The Court also determined Plaintiff's bad faith claim failed. Plaintiff reiterated his allegations regarding breach of contract in support of his bad faith claim. The Court determined: "These allegations do not suffice to present a cause of action for breach of the implied covenant of good faith and fair dealing because, as discussed in the previous section, AAA's alleged conduct was consistent with the express provisions of the contract." The Court also noted that Plaintiff's claim the express terms of the policy breached the implied covenant misunderstands the nature of the implied covenant. The Court concluded the bad faith claim failed as "AAA performed as promised under the insurance policy," and Plaintiff did not allege any unreasonable delay or that the pickup was defective in any specific way other than the decreased resale value. The Court also concluded Plaintiff could not state a cause of action for bad faith under the other driver's policy, as Plaintiff as third party would not have a private right of action for unfair settlement practices.

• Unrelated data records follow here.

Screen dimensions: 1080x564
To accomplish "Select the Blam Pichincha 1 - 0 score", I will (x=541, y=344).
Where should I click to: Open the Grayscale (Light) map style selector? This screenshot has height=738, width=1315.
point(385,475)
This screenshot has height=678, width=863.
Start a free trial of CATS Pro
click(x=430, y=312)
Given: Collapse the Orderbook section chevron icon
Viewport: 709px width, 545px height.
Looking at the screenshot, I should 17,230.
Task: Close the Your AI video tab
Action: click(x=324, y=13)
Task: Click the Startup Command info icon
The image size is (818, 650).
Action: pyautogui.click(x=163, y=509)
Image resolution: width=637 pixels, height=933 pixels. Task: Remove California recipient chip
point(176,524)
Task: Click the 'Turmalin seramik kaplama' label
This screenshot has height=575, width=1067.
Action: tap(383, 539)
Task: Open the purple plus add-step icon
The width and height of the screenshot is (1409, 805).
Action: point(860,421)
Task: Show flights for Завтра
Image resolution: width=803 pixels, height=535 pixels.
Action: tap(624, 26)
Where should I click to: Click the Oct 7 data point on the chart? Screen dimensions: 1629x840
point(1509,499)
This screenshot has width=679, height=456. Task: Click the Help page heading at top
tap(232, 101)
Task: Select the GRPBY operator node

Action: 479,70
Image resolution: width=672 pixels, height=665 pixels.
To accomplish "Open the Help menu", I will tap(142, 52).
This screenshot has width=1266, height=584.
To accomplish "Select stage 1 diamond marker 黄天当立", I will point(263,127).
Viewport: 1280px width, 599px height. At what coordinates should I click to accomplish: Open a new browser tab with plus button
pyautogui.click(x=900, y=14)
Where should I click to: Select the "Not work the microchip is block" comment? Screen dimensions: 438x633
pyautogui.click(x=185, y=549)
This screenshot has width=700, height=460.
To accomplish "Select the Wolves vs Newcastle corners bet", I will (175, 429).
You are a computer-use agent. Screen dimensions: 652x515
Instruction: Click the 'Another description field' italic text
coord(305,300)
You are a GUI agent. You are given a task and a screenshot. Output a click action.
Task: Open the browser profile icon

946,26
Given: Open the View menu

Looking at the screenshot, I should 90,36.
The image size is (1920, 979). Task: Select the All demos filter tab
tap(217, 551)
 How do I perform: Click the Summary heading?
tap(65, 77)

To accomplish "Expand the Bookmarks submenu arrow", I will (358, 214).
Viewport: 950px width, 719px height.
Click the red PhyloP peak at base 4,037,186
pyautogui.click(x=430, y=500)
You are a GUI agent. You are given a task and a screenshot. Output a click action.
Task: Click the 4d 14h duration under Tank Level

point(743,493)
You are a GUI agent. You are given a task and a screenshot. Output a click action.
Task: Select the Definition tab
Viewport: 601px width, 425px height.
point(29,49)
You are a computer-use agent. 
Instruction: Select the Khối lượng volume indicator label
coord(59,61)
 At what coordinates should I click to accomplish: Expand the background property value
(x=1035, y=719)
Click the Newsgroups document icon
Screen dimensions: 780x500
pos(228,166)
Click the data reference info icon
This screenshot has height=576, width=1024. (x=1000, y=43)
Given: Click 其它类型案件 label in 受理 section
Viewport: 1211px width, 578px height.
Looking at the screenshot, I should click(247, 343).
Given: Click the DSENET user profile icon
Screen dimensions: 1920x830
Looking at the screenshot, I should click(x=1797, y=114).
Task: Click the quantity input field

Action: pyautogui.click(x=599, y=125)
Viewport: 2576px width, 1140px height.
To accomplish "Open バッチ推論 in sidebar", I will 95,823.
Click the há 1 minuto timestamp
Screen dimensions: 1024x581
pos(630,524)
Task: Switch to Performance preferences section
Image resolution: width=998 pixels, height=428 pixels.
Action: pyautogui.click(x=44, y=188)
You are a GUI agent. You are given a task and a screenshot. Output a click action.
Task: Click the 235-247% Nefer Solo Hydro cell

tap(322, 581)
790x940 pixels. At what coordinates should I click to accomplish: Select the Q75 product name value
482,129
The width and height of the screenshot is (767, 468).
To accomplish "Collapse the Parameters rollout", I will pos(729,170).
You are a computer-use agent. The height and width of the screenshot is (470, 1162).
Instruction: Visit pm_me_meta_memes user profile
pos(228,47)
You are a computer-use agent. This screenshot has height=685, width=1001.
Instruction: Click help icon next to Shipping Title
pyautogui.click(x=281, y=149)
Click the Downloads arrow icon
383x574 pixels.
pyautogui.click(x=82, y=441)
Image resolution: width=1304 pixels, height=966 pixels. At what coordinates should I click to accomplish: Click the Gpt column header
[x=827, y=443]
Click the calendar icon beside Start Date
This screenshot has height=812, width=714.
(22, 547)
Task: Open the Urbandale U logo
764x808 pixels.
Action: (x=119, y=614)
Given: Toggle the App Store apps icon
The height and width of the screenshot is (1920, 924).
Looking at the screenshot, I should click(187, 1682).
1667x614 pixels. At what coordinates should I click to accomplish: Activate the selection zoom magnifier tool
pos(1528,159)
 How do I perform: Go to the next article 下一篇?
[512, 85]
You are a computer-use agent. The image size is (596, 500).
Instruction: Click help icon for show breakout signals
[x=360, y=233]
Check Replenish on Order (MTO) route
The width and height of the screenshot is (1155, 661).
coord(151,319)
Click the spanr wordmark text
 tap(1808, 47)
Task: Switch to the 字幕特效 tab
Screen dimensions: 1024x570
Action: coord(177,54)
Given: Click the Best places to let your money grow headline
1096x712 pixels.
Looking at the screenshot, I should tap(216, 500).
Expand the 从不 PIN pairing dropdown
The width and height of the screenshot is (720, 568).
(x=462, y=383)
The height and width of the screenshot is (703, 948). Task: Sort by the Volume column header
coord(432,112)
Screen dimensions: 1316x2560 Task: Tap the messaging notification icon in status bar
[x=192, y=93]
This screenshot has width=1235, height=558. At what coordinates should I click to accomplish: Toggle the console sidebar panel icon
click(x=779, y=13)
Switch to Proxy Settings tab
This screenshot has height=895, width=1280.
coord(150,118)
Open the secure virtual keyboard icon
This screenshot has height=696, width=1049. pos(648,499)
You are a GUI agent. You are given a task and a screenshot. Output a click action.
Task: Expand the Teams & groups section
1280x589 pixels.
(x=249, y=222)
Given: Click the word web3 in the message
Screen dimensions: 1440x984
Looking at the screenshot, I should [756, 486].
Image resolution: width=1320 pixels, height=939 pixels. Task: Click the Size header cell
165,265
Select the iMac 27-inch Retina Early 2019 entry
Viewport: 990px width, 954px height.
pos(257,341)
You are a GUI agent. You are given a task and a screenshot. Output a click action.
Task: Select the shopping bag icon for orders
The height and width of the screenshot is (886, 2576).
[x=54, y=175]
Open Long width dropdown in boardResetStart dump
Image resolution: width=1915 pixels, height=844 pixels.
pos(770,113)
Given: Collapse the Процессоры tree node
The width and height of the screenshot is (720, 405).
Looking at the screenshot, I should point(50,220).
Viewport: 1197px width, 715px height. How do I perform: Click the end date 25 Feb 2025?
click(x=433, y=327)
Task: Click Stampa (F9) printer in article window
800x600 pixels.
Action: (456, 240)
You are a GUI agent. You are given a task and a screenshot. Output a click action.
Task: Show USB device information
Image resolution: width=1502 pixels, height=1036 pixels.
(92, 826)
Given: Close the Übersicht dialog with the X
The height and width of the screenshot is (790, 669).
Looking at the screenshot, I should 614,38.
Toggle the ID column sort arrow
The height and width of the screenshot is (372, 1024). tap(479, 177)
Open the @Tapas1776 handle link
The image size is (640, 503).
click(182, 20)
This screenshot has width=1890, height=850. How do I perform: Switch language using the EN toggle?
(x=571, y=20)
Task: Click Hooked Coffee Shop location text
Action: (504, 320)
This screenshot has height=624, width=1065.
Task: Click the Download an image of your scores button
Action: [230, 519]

The Court found Plaintiff's proposed amendments do not satisfy his burden of demonstrating a reasonable possibility to cure the defects in the complaint: "As [Plaintiff] has failed to offer any specific factual allegations indicating that the repairs to his pickup were deficient, beyond the fact that its future resale value was less than before the accident, he did not meet his burden in seeking leave to amend his complaint."